Variations and serving suggestions

  • Make it lighter: swap half-and-half or 2% milk for the whole milk and use a little less butter.
  • Add greens: stir in a handful of baby spinach or arugula into the hot pasta mixture right before baking so it wilts but retains some texture.
  • Make it heartier: fold in roasted chicken or seasoned chickpeas for added protein and texture.
  • Serve with: a crisp green salad, lemony roasted broccoli, or warm pita bread for spooning up every last bit of sauce.

Storage and reheating

Store leftovers covered in the refrigerator for up to 3 days.

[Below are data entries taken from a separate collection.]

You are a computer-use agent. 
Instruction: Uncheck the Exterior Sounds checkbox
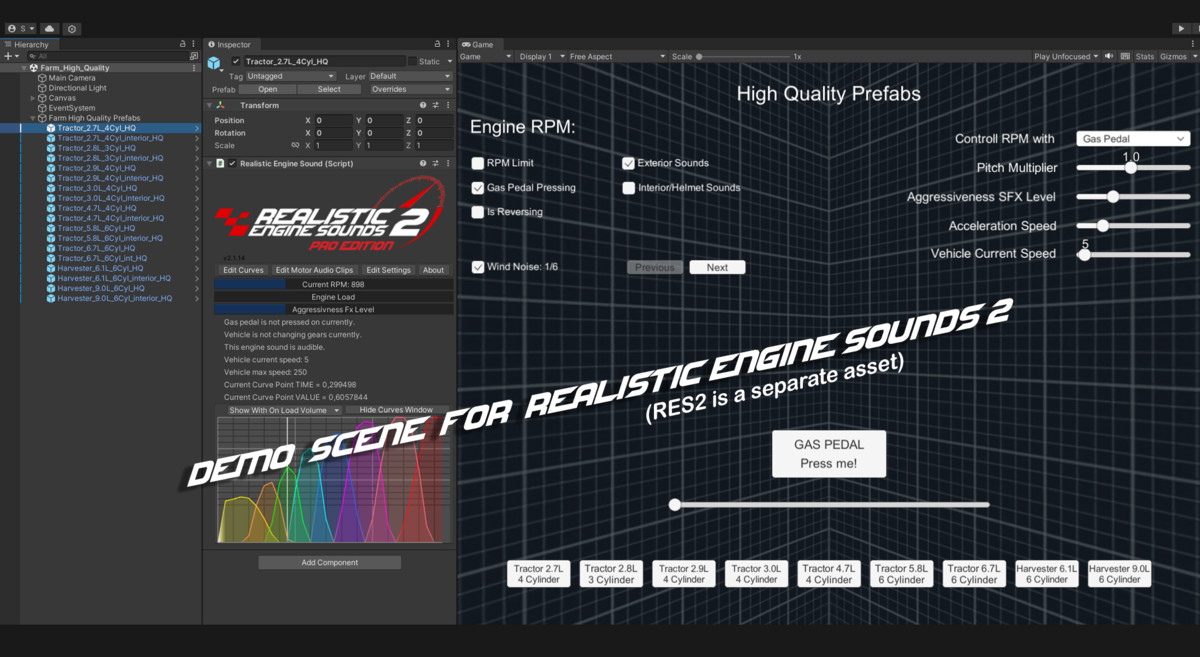click(628, 163)
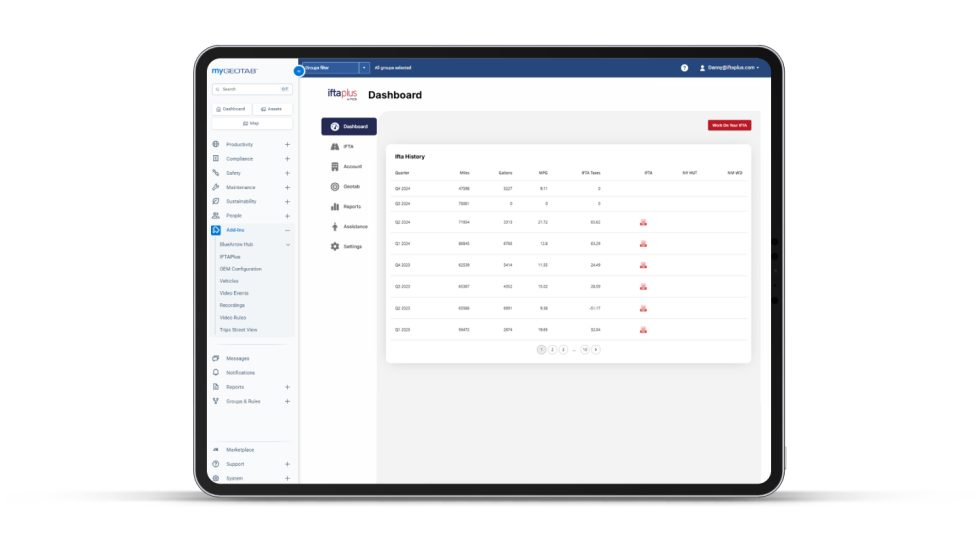The width and height of the screenshot is (980, 551).
Task: Open the Map view tab
Action: coord(251,123)

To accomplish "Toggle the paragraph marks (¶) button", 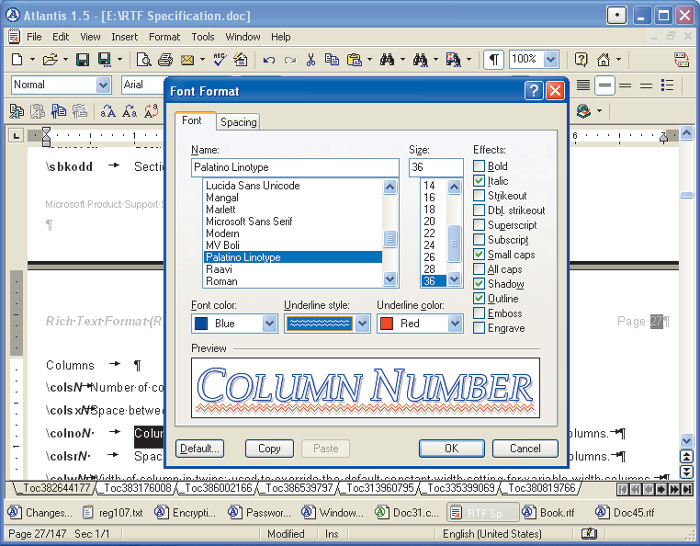I will pyautogui.click(x=494, y=60).
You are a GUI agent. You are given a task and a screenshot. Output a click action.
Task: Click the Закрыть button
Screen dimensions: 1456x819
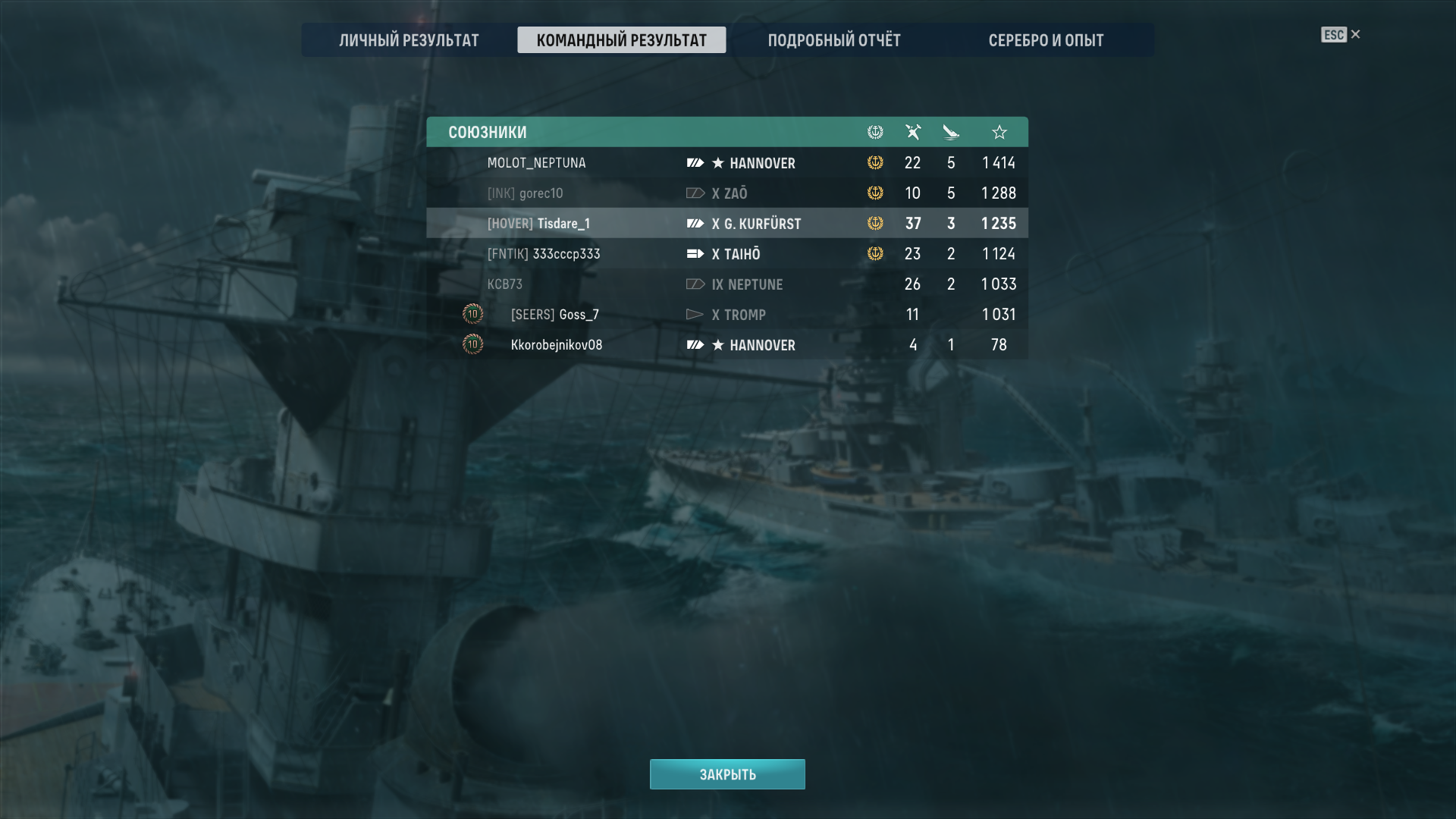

Reheat single servings in the microwave, stirring halfway through to heat evenly. For larger portions, reheat in a 350°F (175°C) oven until warmed through, about 15 to 20 minutes, covering loosely with foil to prevent excessive browning.

Final notes

This Mediterranean Macaroni and Cheese strikes a lovely balance between creamy comfort and bright Mediterranean flavors. The combination of fire-roasted tomatoes, olives, and herbs keeps every bite interesting, while the feta ensures a salty-tangy lift that makes the dish addictive. It’s an easy way to reinvent a classic and keep dinners both familiar and exciting.

Enjoy this hearty, flavorful casserole as a weeknight favorite or bring it to potlucks and casual gatherings—the bright flavors and comforting texture always get compliments. Serve warm, garnish with extra basil, and watch it disappear.

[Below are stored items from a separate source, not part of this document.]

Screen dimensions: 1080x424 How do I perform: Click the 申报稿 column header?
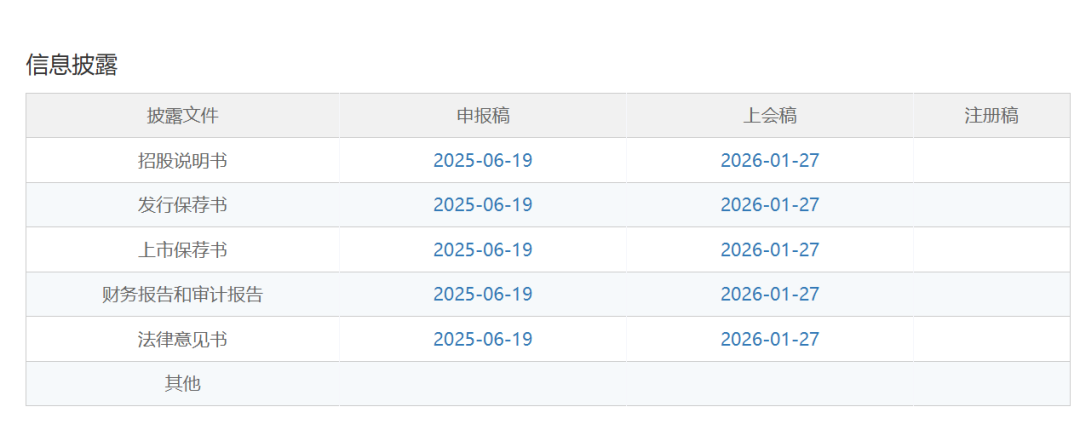[x=483, y=116]
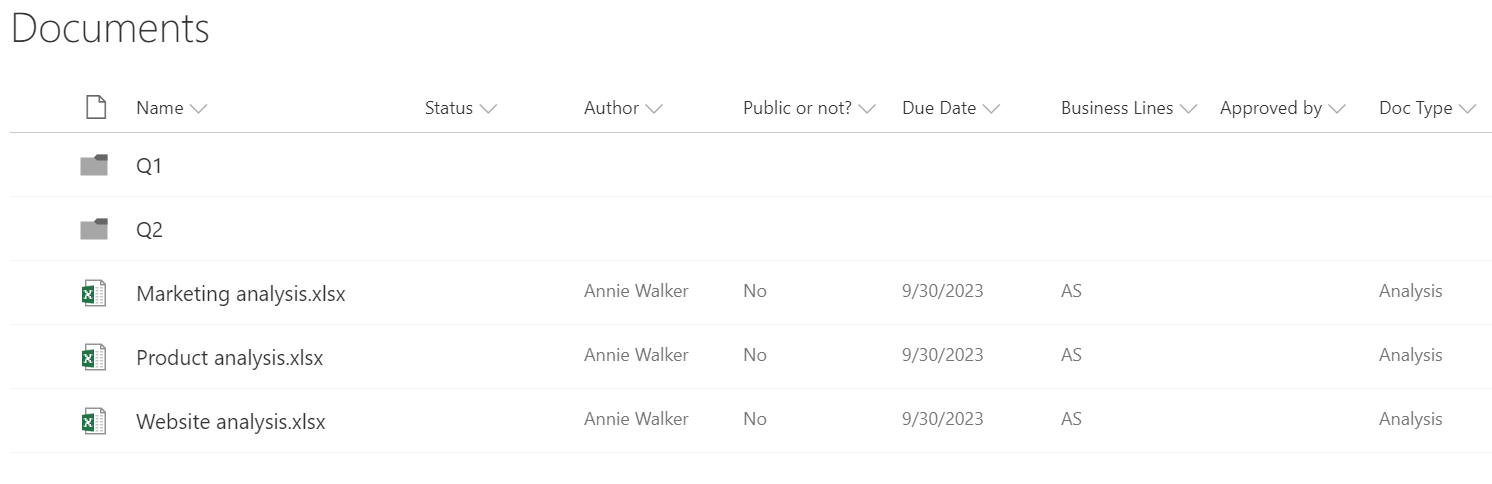Open Marketing analysis.xlsx file
The height and width of the screenshot is (484, 1492).
[241, 294]
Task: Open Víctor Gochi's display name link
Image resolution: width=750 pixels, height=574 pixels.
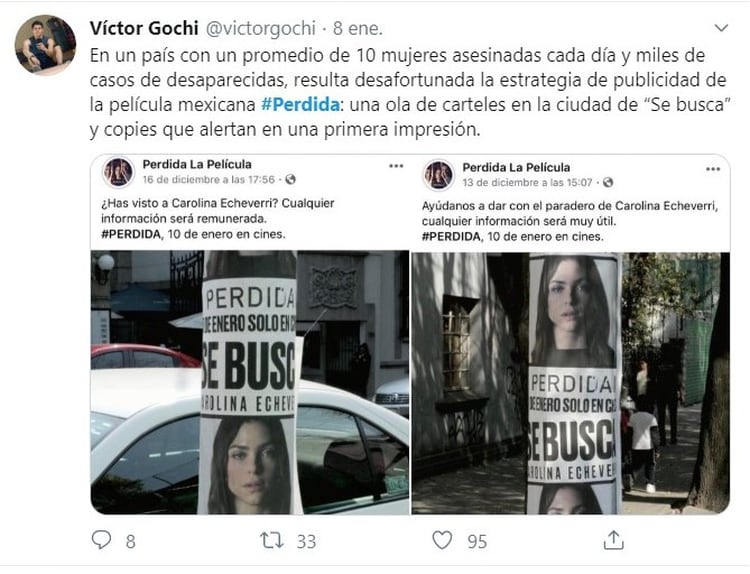Action: (x=144, y=28)
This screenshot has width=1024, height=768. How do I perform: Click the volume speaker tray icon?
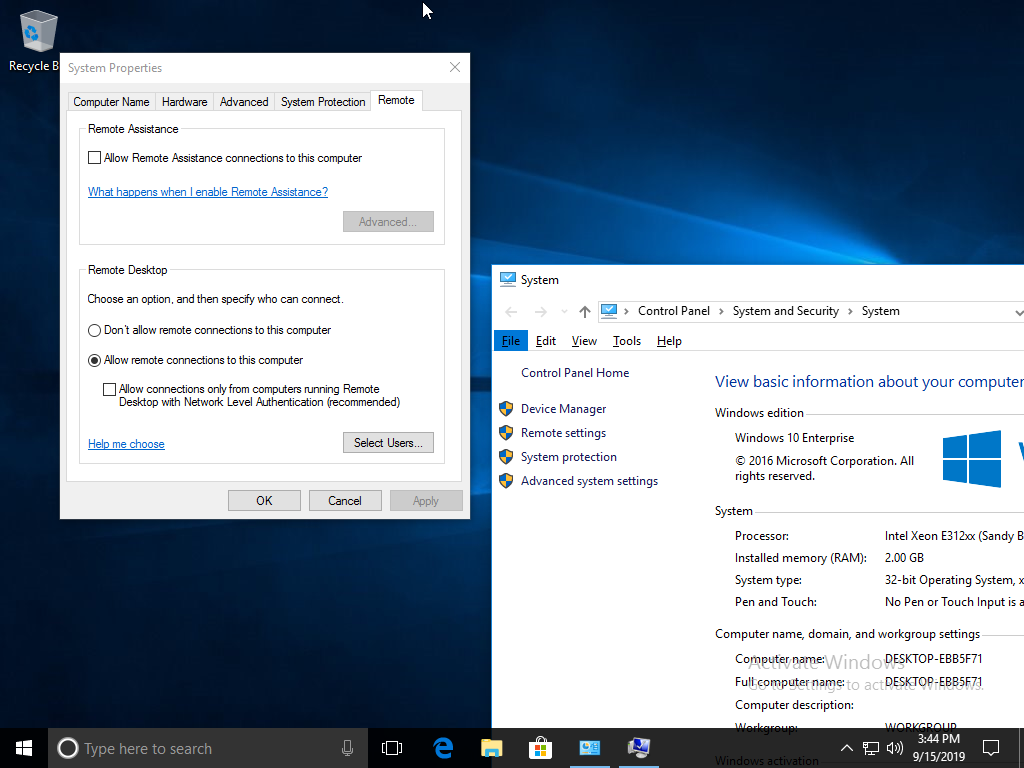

Homemade Mediterranean Macaroni and Cheese photo

Mediterranean Macaroni and Cheese

Creamy, tangy macaroni and cheese with Mediterranean flavors from roasted tomatoes, olives, and feta.
Prep Time20 minutes
Cook Time25 minutes
Total Time45 minutes
Servings: 6 servings

Ingredients

  • 1 14.5 oz can fire-roasted diced tomatoes drained well
  • 1/3 cup chopped olives black or kalamata
  • 1 Tbsp fresh basil chopped, plus more for garnish
  • 1/2 tsp dried oregano
  • 8 oz elbow macaroni pasta
  • 2 Tbsp butter plus more for baking dish
  • 2 Tbsp extra virgin olive oil
  • 1/3 cup red onion chopped
  • 1 garlic large clove, finely minced
  • 3 Tbsp flour
  • 2 cups whole milk
  • 6 oz feta cheese crumbled (use 2 oz in sauce and reserve 4 oz for topping)
  • 2 oz mozzarella cheese shredded
  • salt and freshly ground black pepper to taste

Instructions

  • Preheat oven to 400°F (200°C) and butter an 8x8-inch baking dish or a 9-inch deep-dish pie pan; set aside.
  • In a small bowl, combine the drained diced tomatoes, chopped olives, 1 Tbsp chopped basil, and 1/2 tsp dried oregano; set aside.
  • Bring a large pot of salted water to a boil and cook the elbow macaroni until al dente according to package directions; drain well and return to the pot.
  • While the pasta cooks, melt 2 Tbsp butter with 2 Tbsp olive oil in a medium saucepan over medium heat. Add the chopped red onion and sauté until soft and lightly golden, about 3–4 minutes; add the minced garlic and cook 1 more minute.
  • Whisk in 3 Tbsp flour and cook, stirring constantly, for 1 minute. Slowly pour in 2 cups milk while whisking vigorously, then bring just to a boil.
  • Reduce heat to medium-low and simmer, stirring constantly, until the sauce thickens, about 3 minutes. Remove from heat and stir in 2 oz of the crumbled feta and the shredded mozzarella. Season with salt and pepper to taste.
  • Toss the drained pasta with the tomato-olive mixture in the pot, then pour the cheese sauce over the pasta and stir until evenly coated.
  • Transfer the coated pasta to the prepared baking dish, sprinkle the remaining 4 oz crumbled feta evenly over the top, and bake for 20–25 minutes until edges are bubbling and the top is golden.
  • Let cool slightly, garnish with additional basil ribbons if desired, and serve warm.

Equipment

  • 8x8-inch or 9-inch baking dish
  • Medium Saucepan
  • Large Pot
  • Mixing Bowl
  • Wooden spoon or spatula
  • Whisk
  • Measuring Cups and Spoons

Notes

  • Drain tomatoes well to avoid a watery dish.
  • Cook pasta just until al dente to prevent overcooking in the oven.
  • Use whole milk for a creamier sauce.
  • Reserve some feta for topping to get a browned finish.